YOUR TASK: Transcribe the data exactly.

Collected data:
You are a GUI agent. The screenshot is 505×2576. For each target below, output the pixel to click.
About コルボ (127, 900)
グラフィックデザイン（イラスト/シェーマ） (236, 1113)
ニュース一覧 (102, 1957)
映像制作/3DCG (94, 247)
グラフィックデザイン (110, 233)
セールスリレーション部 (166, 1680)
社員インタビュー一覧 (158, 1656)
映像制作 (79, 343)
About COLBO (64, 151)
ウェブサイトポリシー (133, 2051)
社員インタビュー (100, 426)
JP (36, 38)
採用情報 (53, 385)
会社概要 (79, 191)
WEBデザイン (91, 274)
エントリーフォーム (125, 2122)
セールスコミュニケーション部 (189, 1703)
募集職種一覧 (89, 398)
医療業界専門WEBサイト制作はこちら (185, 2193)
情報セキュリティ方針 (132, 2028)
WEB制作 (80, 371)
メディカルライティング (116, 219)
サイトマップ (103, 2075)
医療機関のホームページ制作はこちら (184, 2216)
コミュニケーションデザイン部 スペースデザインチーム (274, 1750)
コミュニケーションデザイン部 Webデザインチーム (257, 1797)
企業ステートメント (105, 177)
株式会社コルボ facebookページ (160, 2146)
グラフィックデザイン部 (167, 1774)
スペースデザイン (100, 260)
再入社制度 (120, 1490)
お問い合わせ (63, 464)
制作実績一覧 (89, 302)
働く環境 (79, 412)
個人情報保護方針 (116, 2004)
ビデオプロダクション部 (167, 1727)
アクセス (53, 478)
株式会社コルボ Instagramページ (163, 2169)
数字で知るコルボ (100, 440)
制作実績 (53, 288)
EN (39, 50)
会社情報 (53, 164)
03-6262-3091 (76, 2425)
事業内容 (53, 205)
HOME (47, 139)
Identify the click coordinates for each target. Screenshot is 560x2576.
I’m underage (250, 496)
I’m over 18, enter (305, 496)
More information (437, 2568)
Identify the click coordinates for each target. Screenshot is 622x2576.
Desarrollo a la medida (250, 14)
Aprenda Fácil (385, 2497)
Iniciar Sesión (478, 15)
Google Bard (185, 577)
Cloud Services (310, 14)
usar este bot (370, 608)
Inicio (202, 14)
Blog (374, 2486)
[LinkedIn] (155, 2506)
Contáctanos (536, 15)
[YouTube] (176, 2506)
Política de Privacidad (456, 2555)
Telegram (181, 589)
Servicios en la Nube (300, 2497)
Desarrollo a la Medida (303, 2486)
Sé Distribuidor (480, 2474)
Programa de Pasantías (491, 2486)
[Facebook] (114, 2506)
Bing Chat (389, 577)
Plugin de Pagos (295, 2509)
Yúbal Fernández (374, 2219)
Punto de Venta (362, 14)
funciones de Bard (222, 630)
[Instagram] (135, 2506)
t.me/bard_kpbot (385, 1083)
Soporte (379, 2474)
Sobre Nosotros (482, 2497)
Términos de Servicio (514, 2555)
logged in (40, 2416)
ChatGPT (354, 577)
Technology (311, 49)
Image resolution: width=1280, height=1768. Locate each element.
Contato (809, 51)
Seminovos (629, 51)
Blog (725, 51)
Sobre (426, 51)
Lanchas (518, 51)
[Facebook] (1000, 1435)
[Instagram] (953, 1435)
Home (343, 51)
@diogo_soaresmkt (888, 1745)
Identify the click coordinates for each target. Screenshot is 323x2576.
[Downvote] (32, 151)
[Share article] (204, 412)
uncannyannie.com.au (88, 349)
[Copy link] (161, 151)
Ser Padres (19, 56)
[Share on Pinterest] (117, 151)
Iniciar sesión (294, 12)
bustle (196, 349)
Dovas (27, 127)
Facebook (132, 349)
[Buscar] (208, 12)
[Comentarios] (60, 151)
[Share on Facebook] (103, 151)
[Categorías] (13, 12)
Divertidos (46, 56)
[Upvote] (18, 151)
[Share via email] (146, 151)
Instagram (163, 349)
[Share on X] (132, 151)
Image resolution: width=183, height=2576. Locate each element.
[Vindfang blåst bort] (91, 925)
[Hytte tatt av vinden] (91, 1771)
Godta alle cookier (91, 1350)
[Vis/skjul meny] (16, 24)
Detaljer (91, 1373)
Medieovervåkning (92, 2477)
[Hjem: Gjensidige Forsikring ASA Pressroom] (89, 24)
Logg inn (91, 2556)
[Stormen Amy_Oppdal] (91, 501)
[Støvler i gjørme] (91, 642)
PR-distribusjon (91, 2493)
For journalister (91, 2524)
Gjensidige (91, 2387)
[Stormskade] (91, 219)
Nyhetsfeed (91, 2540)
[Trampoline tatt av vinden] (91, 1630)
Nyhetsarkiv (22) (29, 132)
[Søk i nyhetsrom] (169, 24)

ANSWER:
You are a GUI agent. The screenshot is 505×2576. For each target below, output the pixel to click.
About コルボ (127, 900)
グラフィックデザイン（イラスト/シェーマ） (236, 1113)
ニュース一覧 (102, 1957)
映像制作/3DCG (94, 247)
グラフィックデザイン (110, 233)
セールスリレーション部 (166, 1680)
社員インタビュー一覧 (158, 1656)
映像制作 (79, 343)
About COLBO (64, 151)
ウェブサイトポリシー (133, 2051)
社員インタビュー (100, 426)
JP (36, 38)
採用情報 (53, 385)
会社概要 (79, 191)
WEBデザイン (91, 274)
エントリーフォーム (125, 2122)
セールスコミュニケーション部 (189, 1703)
募集職種一覧 (89, 398)
医療業界専門WEBサイト制作はこちら (185, 2193)
情報セキュリティ方針 (132, 2028)
WEB制作 (80, 371)
メディカルライティング (116, 219)
サイトマップ (103, 2075)
医療機関のホームページ制作はこちら (184, 2216)
コミュニケーションデザイン部 スペースデザインチーム (274, 1750)
コミュニケーションデザイン部 Webデザインチーム (257, 1797)
企業ステートメント (105, 177)
株式会社コルボ facebookページ (160, 2146)
グラフィックデザイン部 (167, 1774)
スペースデザイン (100, 260)
再入社制度 (120, 1490)
お問い合わせ (63, 464)
制作実績一覧 (89, 302)
働く環境 (79, 412)
個人情報保護方針 (116, 2004)
ビデオプロダクション部 (167, 1727)
アクセス (53, 478)
株式会社コルボ Instagramページ (163, 2169)
数字で知るコルボ (100, 440)
制作実績 (53, 288)
EN (39, 50)
会社情報 (53, 164)
03-6262-3091 (76, 2425)
事業内容 (53, 205)
HOME (47, 139)
Identify the click coordinates for each target. Screenshot is 560x2576.
I’m underage (250, 496)
I’m over 18, enter (305, 496)
More information (437, 2568)
Identify the click coordinates for each target. Screenshot is 622x2576.
Desarrollo a la medida (250, 14)
Aprenda Fácil (385, 2497)
Iniciar Sesión (478, 15)
Google Bard (185, 577)
Cloud Services (310, 14)
usar este bot (370, 608)
Inicio (202, 14)
Blog (374, 2486)
[LinkedIn] (155, 2506)
Contáctanos (536, 15)
[YouTube] (176, 2506)
Política de Privacidad (456, 2555)
Telegram (181, 589)
Servicios en la Nube (300, 2497)
Desarrollo a la Medida (303, 2486)
Sé Distribuidor (480, 2474)
Programa de Pasantías (491, 2486)
[Facebook] (114, 2506)
Bing Chat (389, 577)
Plugin de Pagos (295, 2509)
Yúbal Fernández (374, 2219)
Punto de Venta (362, 14)
funciones de Bard (222, 630)
[Instagram] (135, 2506)
t.me/bard_kpbot (385, 1083)
Soporte (379, 2474)
Sobre Nosotros (482, 2497)
Términos de Servicio (514, 2555)
logged in (40, 2416)
ChatGPT (354, 577)
Technology (311, 49)
Image resolution: width=1280, height=1768. Locate each element.
Contato (809, 51)
Seminovos (629, 51)
Blog (725, 51)
Sobre (426, 51)
Lanchas (518, 51)
[Facebook] (1000, 1435)
[Instagram] (953, 1435)
Home (343, 51)
@diogo_soaresmkt (888, 1745)
Identify the click coordinates for each target. Screenshot is 323x2576.
[Downvote] (32, 151)
[Share article] (204, 412)
uncannyannie.com.au (88, 349)
[Copy link] (161, 151)
Ser Padres (19, 56)
[Share on Pinterest] (117, 151)
Iniciar sesión (294, 12)
bustle (196, 349)
Dovas (27, 127)
Facebook (132, 349)
[Buscar] (208, 12)
[Comentarios] (60, 151)
[Share on Facebook] (103, 151)
[Categorías] (13, 12)
Divertidos (46, 56)
[Upvote] (18, 151)
[Share via email] (146, 151)
Instagram (163, 349)
[Share on X] (132, 151)
Image resolution: width=183, height=2576. Locate each element.
[Vindfang blåst bort] (91, 925)
[Hytte tatt av vinden] (91, 1771)
Godta alle cookier (91, 1350)
[Vis/skjul meny] (16, 24)
Detaljer (91, 1373)
Medieovervåkning (92, 2477)
[Hjem: Gjensidige Forsikring ASA Pressroom] (89, 24)
Logg inn (91, 2556)
[Stormen Amy_Oppdal] (91, 501)
[Støvler i gjørme] (91, 642)
PR-distribusjon (91, 2493)
For journalister (91, 2524)
Gjensidige (91, 2387)
[Stormskade] (91, 219)
Nyhetsfeed (91, 2540)
[Trampoline tatt av vinden] (91, 1630)
Nyhetsarkiv (22) (29, 132)
[Søk i nyhetsrom] (169, 24)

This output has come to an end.